What it cannot yet do

Here is the distinction that gets blurred in marketing and headlines. A biomarker can be strongly prognostic while still failing to guide treatment. Prognostic means the result predicts the future course. Actionable, in the rigorous sense, means that a randomized trial has shown that changing therapy because of the result leads to better outcomes than not doing so. Those are separate evidentiary bars, and ctDNA MRD has cleared the first far more convincingly than the second.

Consider a positive test after surgery. It reliably identifies elevated recurrence risk. It does not, on its own, prove that adding or intensifying chemotherapy in response will change the trajectory. The patient may relapse regardless, in which case earlier knowledge carries cost without benefit. Consider a negative test. It is reassuring, but sensitivity is not 100 percent, and a clear result does not by itself justify withholding a therapy that guidelines would otherwise recommend. De-escalating real treatment on the strength of a negative ctDNA result is exactly the decision that requires randomized proof before it becomes standard.

The GALAXY study, by design, cannot settle these questions.
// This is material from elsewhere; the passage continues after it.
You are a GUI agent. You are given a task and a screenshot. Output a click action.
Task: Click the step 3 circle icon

It is observational. It shows association, tracks who fared better or worse, and generates hypotheses. It was not built to prove that ctDNA-guided treatment changes beat usual care. Its own framing points toward the randomized trials still maturing to test that.

Surrogate endpoint is a separate, higher bar

There is a parallel debate in drug development. A surrogate endpoint is a measurable stand-in, like a lab value, accepted as a proxy for outcomes that matter, such as survival. Qualifying ctDNA clearance as a validated surrogate would let trials read out faster by measuring the marker instead of waiting years for survival data.
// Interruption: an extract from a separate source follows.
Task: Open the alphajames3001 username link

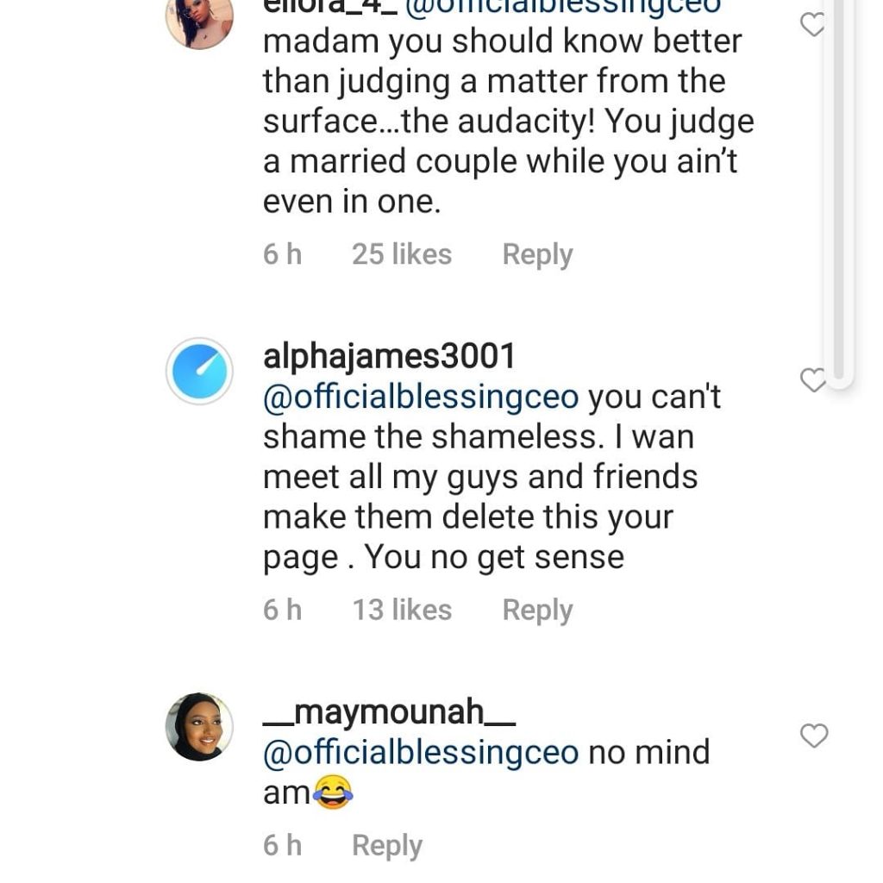Action: pos(389,356)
Regulators are engaging carefully rather than declaring the question closed. The FDA finalized guidance in late 2024 on using ctDNA in early-stage solid tumor drug development. It treats the marker as a promising candidate for patient selection, enrichment, and early signals, while emphasizing rigorous assay validation and stopping short of endorsing ctDNA response as an established surrogate sufficient on its own to support approval. Promising candidate and validated surrogate are not the same status, and the honest current answer is that the marker sits in the former category.

How to hold both truths at once

None of this diminishes the technology. A test that identifies high recurrence risk before imaging, and outperforms the incumbent blood marker on sensitivity, is a meaningful step. The disciplined reading is narrow. Use the strong evidence for what it supports, which is prognostic information, and wait for randomized results before treating a ctDNA result as a command to escalate or abandon therapy. The ongoing interventional trials, several referenced across the colorectal literature, are precisely the studies that will convert a powerful predictor into a validated decision tool, or reveal where acting on it does not help. Until they report, the most accurate statement is also the most useful. ctDNA MRD testing tells you a great deal about risk, and comparatively little, so far, about what to do next.

References and sources

  1. Nakamura et al., ctDNA-based molecular residual disease and survival in resectable colorectal cancer (CIRCULATE-Japan GALAXY), Nature Medicine, 2024
  2. ctDNA as a Real-Time Biomarker for MRD and Recurrence Prediction in Stage II Colorectal Cancer: Systematic Review and Meta-Analysis, Int J Mol Sci, 2025
  3. FDA Guidance: Use of Circulating Tumor DNA for Early-Stage Solid Tumor Drug Development, 2024

How this was researched. This explainer is built from the primary sources listed above and reflects Dr. Tojjar's own critical appraisal of that evidence. It explains and evaluates research and does not provide medical care.

This article is for general education and is not medical or professional advice. For guidance about your own health, talk with a qualified clinician.